Free Guy is nakedly manipulative nonsense pop filmmaking—but it works on its own terms. It helps that it’s not exactly the movie it appears to be at first. The picture opens in a video game, a combination of Fortnite and Grand Theft Auto in which we set our scene. Guy (Ryan Reynolds) tells us the rules. The sunglass wearers airdrop in to cause mayhem: carjackings, robberies, assassinations, and so on. They’re the players. Guy doesn’t know that. He’s just a Non-Player Character, a slave to the routine of his programming. One day he sees a pretty player (Jodie Comer) and falls in love. He has to know her. Along the way, he’ll learn he’s in a video game and tries to take control of his own destiny, code be damned. The problem here strikes me as the difficulty in caring about a character in a game. Remember when critics used to call bad CG spectacles “like watching someone else playing a video game?” That fell by the wayside lately, maybe because so many climaxes play that way, and maybe because Twitch and like have improbably proved a popular pastime among the younger crowd. Still, watching this phony world it is impossible to invest in the unreality. The concussive needle drops, busy heads-up displays, and loud gunfire have all the weight and impact of so many pixels. Then there’s Reynolds himself, who plays the guy like a human version of Emmett from The Lego Movie (down to the love of brand-nameless coffee) with his own particular brand of terminal insincerity melded to saccharine sentimentality. (What a strange blend of tones he’s been hawking in every role since Deadpool.) Luckily the movie uses this a jumping off point of an actual human story, turning its broad video game spoofery—with some fine nods toward violent games’ sociopathy and shallowness—into something a little more real.
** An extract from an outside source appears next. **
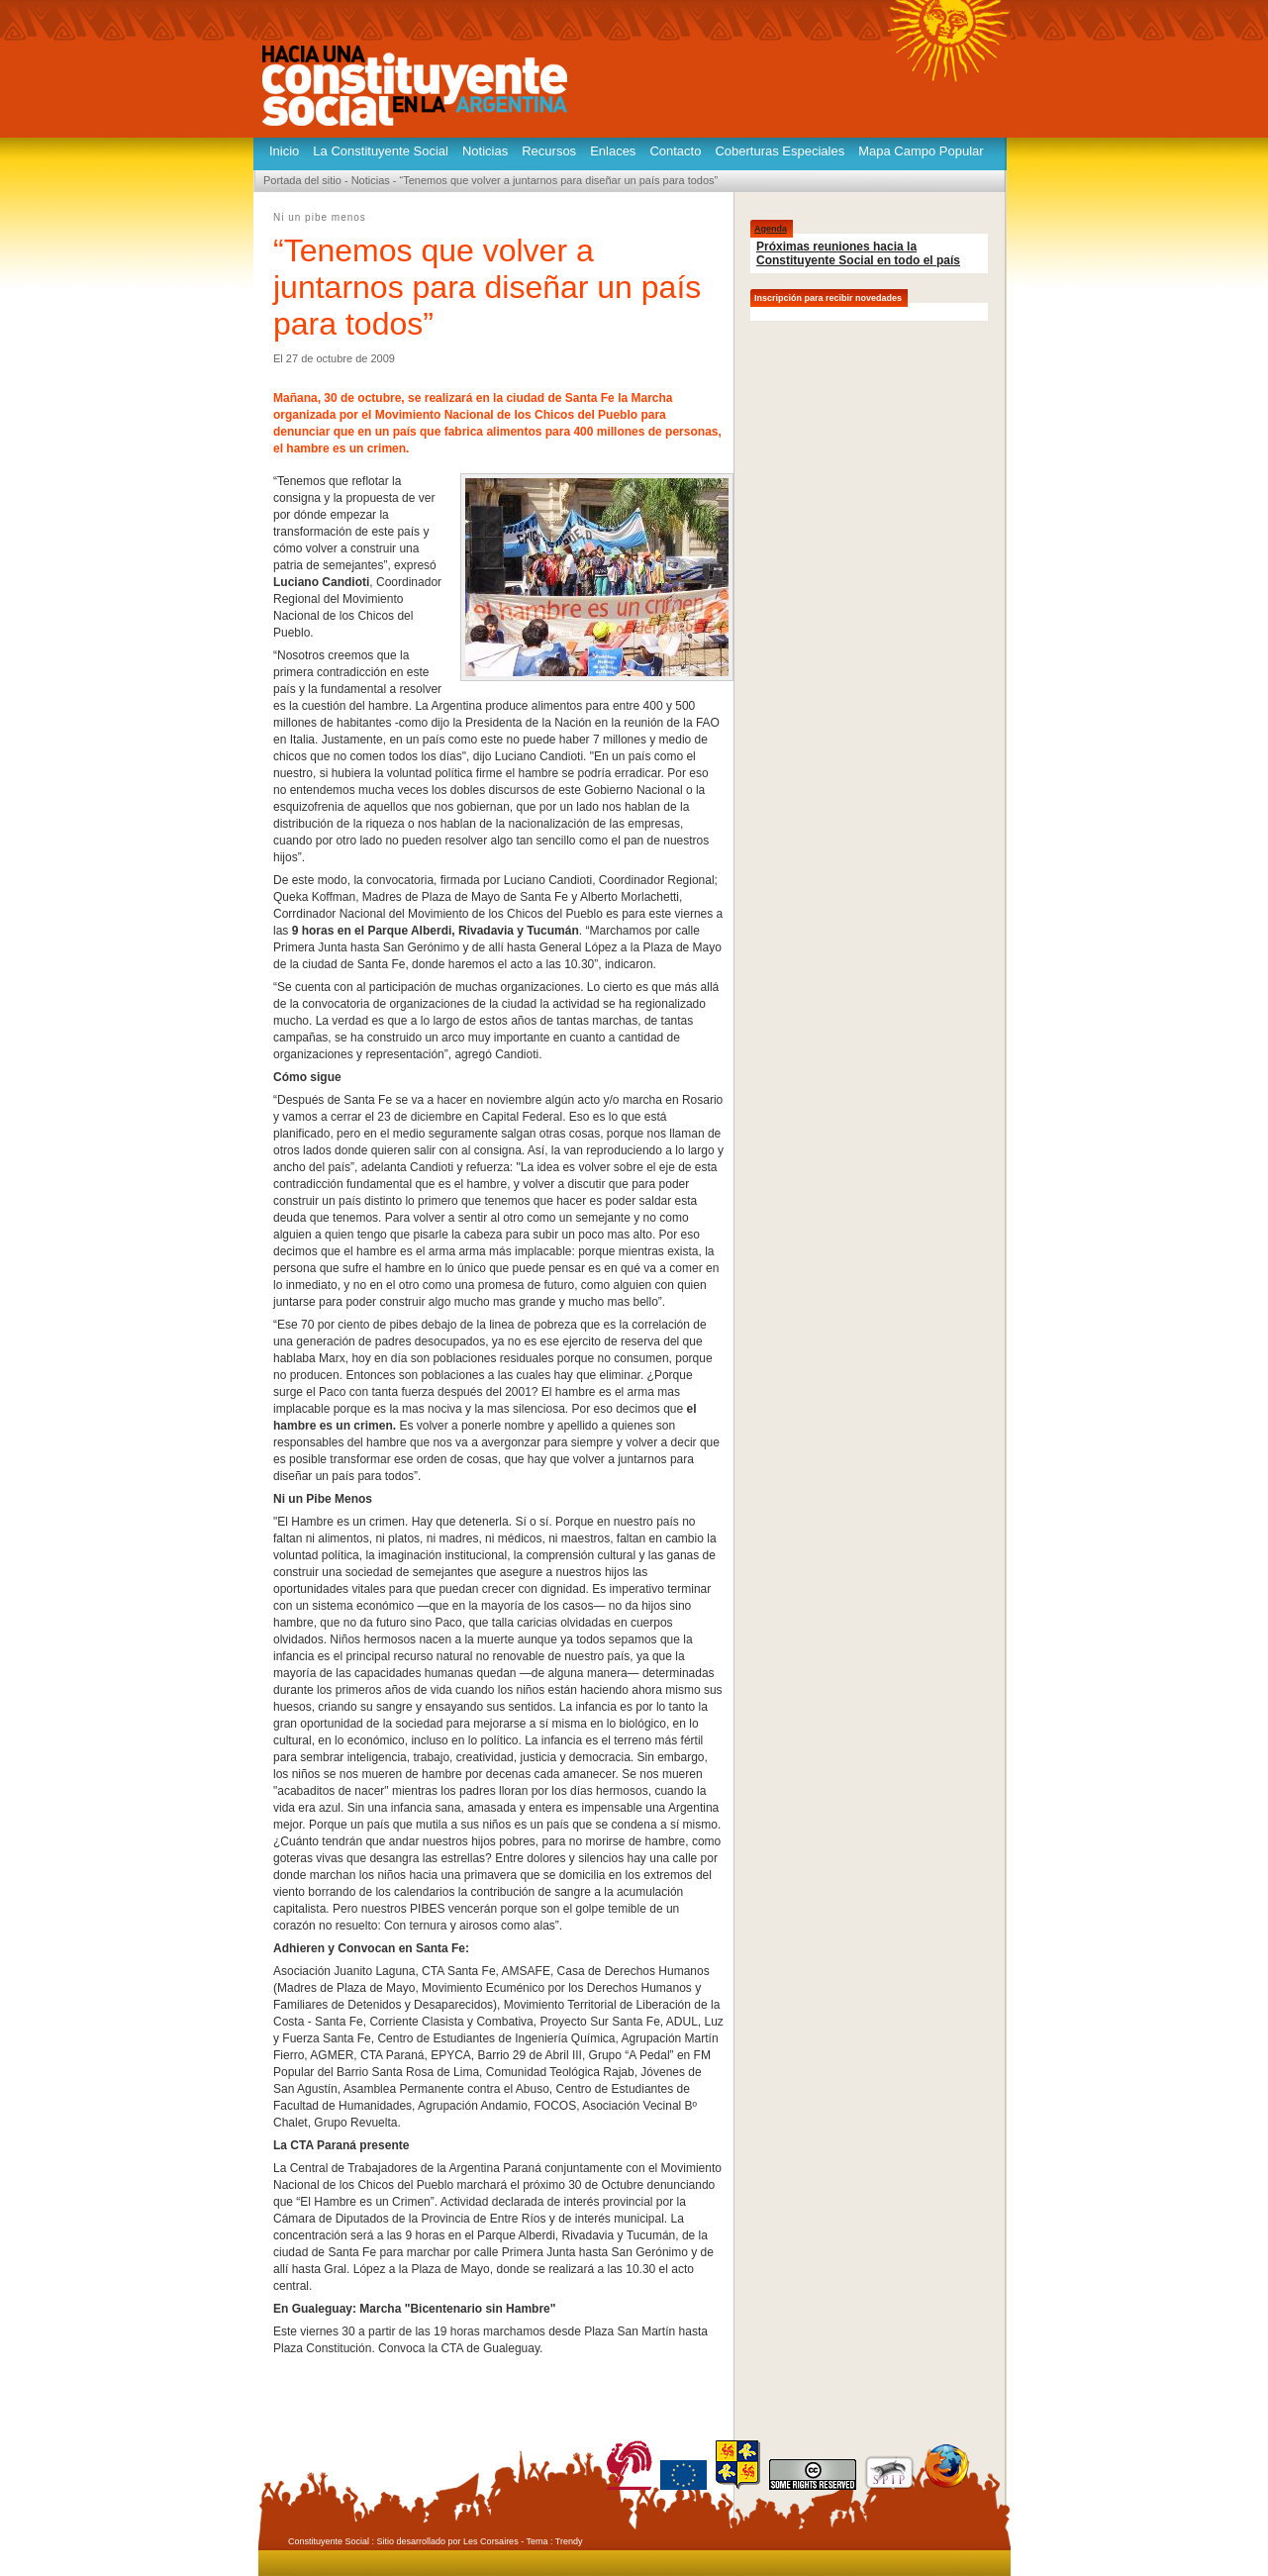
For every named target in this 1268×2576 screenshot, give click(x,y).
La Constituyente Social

I found myself relaxing into the movie’s artificial charms when it pretty early on reveals what it’s actually getting up to. It turns out Comer is, in real life, a coder who thinks the bestselling game’s designer (Taika Waititi) stole the work she and her partner (Joe Keery) did and used it as the basis of the open world software that made him rich. So she’s become a power player in hopes of uncovering proof for a lawsuit. Her unexpected realization? Her A.I. ideas might be what woke Guy from his routine. So the fake world is given some unexpected stakes—and it’s worth enjoying the lark when it might end up in actual real world consequences. There’s even some slight dancing around some Star Trek ethics of being, with the NPCs in the servers slowly dawning to their little riff on the allegory of the cave. (The movie is the junior high brain teaser to The Matrix’s grad school seminar.) The light gloss of corporate espionage cuts well against the empty quips on Reynolds’ side, and goes one step further into a secret (and only a little strained) rom-com buried under layers of genre elements. No matter how strange Reynolds is playing a proxy love interest for a totally predictable flesh-and-blood programmer, it somehow lands the emotional arc for Comer with some agreeable satisfaction.
Director Shawn Levy is nothing if not a consummate professional. He’s capable of sturdy big budget studio mechanics in ways we take for granted sometimes because he makes it look easy. With the likes of ensemble family comedy Cheaper by the Dozen and robot boxing drama Real Steel—two surprisingly satisfying efforts for which I have lingering affection—he’s proved he knows his way around hitting the right rousing beats with clean, legible throughlines and visual cohesion. There can be a charm to watching an oversized smooth shiny object of a big screen experience. Here Levy pushes a little too hard on pandering referentiality—does the ending really need two back-to-back overt references to its corporate sibling’s biggest sci-fi properties?—but stages some competent phony action. It takes the repetitive violence of video games and plays its mind-numbing senselessness for the shallowness it is. No wonder Guy, with his aw-shucks disbelief, wants more. The script finds a few good jokes here and there, and hooks into some ideas about games and modern life and creativity. (That Waititi is the mouthpiece for the movie’s swipes at corporate sequel culture is amusing, and ironic.) And in the end it’s somehow a little sweet and genuine in the midst of all its foolery. I still didn’t care about Reynold’s Guy and his computer friends, and didn’t entirely buy the ways the code of the game interacts with its makers, but sometimes when a movie plows ahead believing something so intently while making it the cornerstone of its emotional appeal, you just go with it.